The duration of the penetrating member retraction phase E-G is
longer than the duration of the penetrating member introduction
phase A-C, which in turn is longer than the duration of the
penetrating member rest phase D.
[0148] The introduction phase further comprises a penetrating
member launch phase prior to A when the penetrating member is
longitudinally moving through air toward the skin, a tissue contact
phase at the beginning of A when the distal end of the penetrating
member makes initial contact with the skin, a tissue deformation
phase A when the skin bends depending on its elastic properties
which are related to hydration and thickness, a tissue lancing
phase which comprises when the penetrating member hits the
inflection point on the skin and begins to cut the'skin B and the
penetrating member continues cutting the skin C. The penetrating
member rest phase D is the limit of the penetration of the
penetrating member into the skin. Pain is reduced by minimizing the
duration of the penetrating member introduction phase A-C so that
there is a fast incision to a certain penetration depth regardless
of the duration of the deformation phase A and inflection point
cutting B which will vary from user to user. Success rate is
increased by measuring the exact depth of penetration from
inflection point B to the limit of penetration in the penetrating
member rest phase D. This measurement allows the penetrating member
to always, or at least reliably, hit the capillary beds which are a
known distance underneath the surface of the skin.
[0149] The penetrating member retraction phase further comprises a
primary retraction phase E when the skin pushes the penetrating
member out of the wound tract, a secondary retraction phase F when
the penetrating member starts to become dislodged and pulls in the
opposite direction of the skin, and penetrating member exit phase G
when the penetrating member becomes free of the skin. Primary
retraction is the result of exerting a decreasing force to pull the
penetrating member out of the skin as the penetrating member pulls
away from the finger. Secondary retraction is the result of
exerting a force in the opposite direction to dislodge the
penetrating member. Control is necessary to keep the wound tract
open as blood flows up the wound tract. Blood volume is increased
by using a uniform velocity to retract the penetrating member
during the penetrating member retraction phase E-G regardless of
the force required for the primary retraction phase E or secondary
retraction phase F, either of which may vary from user to user
depending on the properties of the user's skin.

■ **Questions**
**1)** Do these statements agree with the lancing passage? Answer yes or no for each, and quote the deciding words of the passage.
(a) The retraction phase E-G lasts longer than the introduction phase A-C.
(b) Pain is reduced by lengthening the introduction phase A-C.
(c) Blood volume is increased by retracting the penetrating member at a uniform velocity.
**2)** Which part of the lancing passage opens with the words containing "The duration of the penetrating member retraction" and closes with "penetrating member rest phase D."? Extract that part word for word.
**3)** How might the lancing passage go on after its final sentence? Extend it from that point.
You won't need the listing to do any of this.

■ **Extracted information**
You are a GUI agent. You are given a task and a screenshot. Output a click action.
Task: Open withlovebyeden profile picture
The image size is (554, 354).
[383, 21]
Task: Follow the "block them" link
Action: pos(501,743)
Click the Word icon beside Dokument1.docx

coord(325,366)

■ **Exercise answers**
**1)**
(a) Yes: "The duration of the penetrating member retraction phase E-G is longer than the duration of the penetrating member introduction phase A-C"
(b) No: "Pain is reduced by minimizing the duration of the penetrating member introduction phase A-C"
(c) Yes: "Blood volume is increased by using a uniform velocity to retract the penetrating member"

**2)**
The duration of the penetrating member retraction phase E-G is
longer than the duration of the penetrating member introduction
phase A-C, which in turn is longer than the duration of the
penetrating member rest phase D.

**3)**
[0150] Displacement versus time profile of a penetrating member for
a controlled penetrating member retraction can be plotted. Velocity
vs. time profile of the penetrating member for the controlled
retraction can also be plotted. The penetrating member driver
controls penetrating member displacement and velocity at several
steps in the lancing cycle, including when the penetrating member
cuts the blood vessels to allow blood to pool 2130, and as the
penetrating member retracts, regulating the retraction rate to
allow the blood to flood the wound tract while keeping the wound
flap from sealing the channel 2132 to permit blood to exit the
wound.
[0151] The tenting process and retrograde motion of the penetrating
member during the lancing cycle can be illustrated graphically
which shows both a velocity versus time graph-and a position versus
time graph of a penetrating member tip during a lancing cycle that
includes elastic and inelastic tenting. From point 0 to point A,
the penetrating member is being accelerated from the initialization
position or zero position. From point A to point B, the penetrating
member is in ballistic or coasting mode, with no additional power
being delivered. At point B, the penetrating member tip contacts
the tissue and begins to tent the skin until it reaches a
displacement C. As the penetrating member tip approaches maximum
displacement, braking force is applied to the penetrating member
until the penetrating member comes to a stop at point D. The
penetrating member then recoils in a retrograde direction during
the settling phase of the lancing cycle indicated between D and E.
Note that the magnitude of inelastic tenting indicated in FIG. 148
is exaggerated for purposes of illustration.
[0152] The amount of inelastic tenting indicated by Z tends to be
fairly consistent and small compared to the magnitude of the
elastic tenting. Generally, the amount of inelastic tenting Z can
be about 120 to about 140 microns. As the magnitude of the
inelastic tenting has a fairly constant value and is small compared
to the magnitude of the elastic tenting for most patients and skin
types, the value for the total amount of tenting for the
penetration stroke of the penetrating member is effectively equal
to the rearward displacement of the penetrating member during the
settling phase as measured by the processor 193 plus a
predetermined value for the inelastic recoil, such as 130 microns.
Inelastic recoil for some embodiments can be about 100 to about 200
microns. The ability to measure the magnitude of skin tenting for a
patient is important to controlling the depth of penetration of the
penetrating member tip as the skin is generally known to vary in
elasticity and other parameters due to age, time of day, level of
hydration, gender and pathological state.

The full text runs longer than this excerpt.